You’re right it isn’t automatic but anecdotally, I see it more of it being the case than not. Similar to the guys who spend their weekends playing golf.

Kindyeah · 02/03/2025 20:53

Circumferences · 02/03/2025 20:46

My neighbour ran two marathons last year and still prioritized her children, husband and job.
No one thought "she wasn't that into her husband" because she never gave off that impression and so her husband never had to ask.

I don't think SATC invented that phrase either. It started on Reddit or something- "she's not that into you, sorry bro" sort of thing. SATC picked it up.

It's useful. Many people think they're only good for waiting on the sidelines of another person's life. That's not right.

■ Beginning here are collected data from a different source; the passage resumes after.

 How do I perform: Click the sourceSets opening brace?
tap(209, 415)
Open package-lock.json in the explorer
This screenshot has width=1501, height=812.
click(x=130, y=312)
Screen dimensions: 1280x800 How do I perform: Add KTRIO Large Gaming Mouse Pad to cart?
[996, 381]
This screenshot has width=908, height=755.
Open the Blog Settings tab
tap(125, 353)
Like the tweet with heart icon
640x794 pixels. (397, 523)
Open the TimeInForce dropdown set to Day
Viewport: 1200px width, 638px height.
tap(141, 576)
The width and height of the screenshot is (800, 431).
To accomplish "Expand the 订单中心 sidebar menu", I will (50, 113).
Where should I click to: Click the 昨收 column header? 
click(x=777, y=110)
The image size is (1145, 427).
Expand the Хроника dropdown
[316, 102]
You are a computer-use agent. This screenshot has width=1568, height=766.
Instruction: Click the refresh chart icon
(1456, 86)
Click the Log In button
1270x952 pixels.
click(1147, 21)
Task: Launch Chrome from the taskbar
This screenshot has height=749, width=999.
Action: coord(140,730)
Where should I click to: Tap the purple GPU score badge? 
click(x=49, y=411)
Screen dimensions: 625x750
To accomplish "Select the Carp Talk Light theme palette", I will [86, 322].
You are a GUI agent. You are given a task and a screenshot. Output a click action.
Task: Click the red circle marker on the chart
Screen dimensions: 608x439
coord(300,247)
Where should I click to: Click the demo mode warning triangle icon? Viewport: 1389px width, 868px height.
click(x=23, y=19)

Given Reddit wasn’t invented until SATC ended I’d say this was unlikely. The scriptwriters of a sitcom coined the phrase about single women casually dating in NYC. Not about a father of three who wants to go on a stag do. Or a Tinder date you haven’t met.

OP posts:
Kindyeah · 02/03/2025 20:55

WingBingo · 02/03/2025 20:46

It’s actually a book. Then a film.

Yes. Stemming from the phrase used in SATC.

OP posts:
fashionqueen0123 · 02/03/2025 20:57

I thought it was from the film - which may have come from a book. And the film shows what we see happening to women in real life. Dragging out their best years with no marriage or kids then one day they’re off when pressed to get on with it. They say they’re not ready. Then in 6 months they’ve shacked up with someone else and having a baby.

suburberphobe · 02/03/2025 21:01

It's a book actually OP.

Must be something to it if SATC incorporated it into one of their story lines....

Kindyeah · 02/03/2025 21:02

fashionqueen0123 · 02/03/2025 20:57

I thought it was from the film - which may have come from a book. And the film shows what we see happening to women in real life. Dragging out their best years with no marriage or kids then one day they’re off when pressed to get on with it. They say they’re not ready. Then in 6 months they’ve shacked up with someone else and having a baby.

No. The film and book both came from an episode of Sex and the City. People believing it’s a self help book’s advice rather than a punchline in a sitcom might explain why we see people repeating it with such smug self conviction.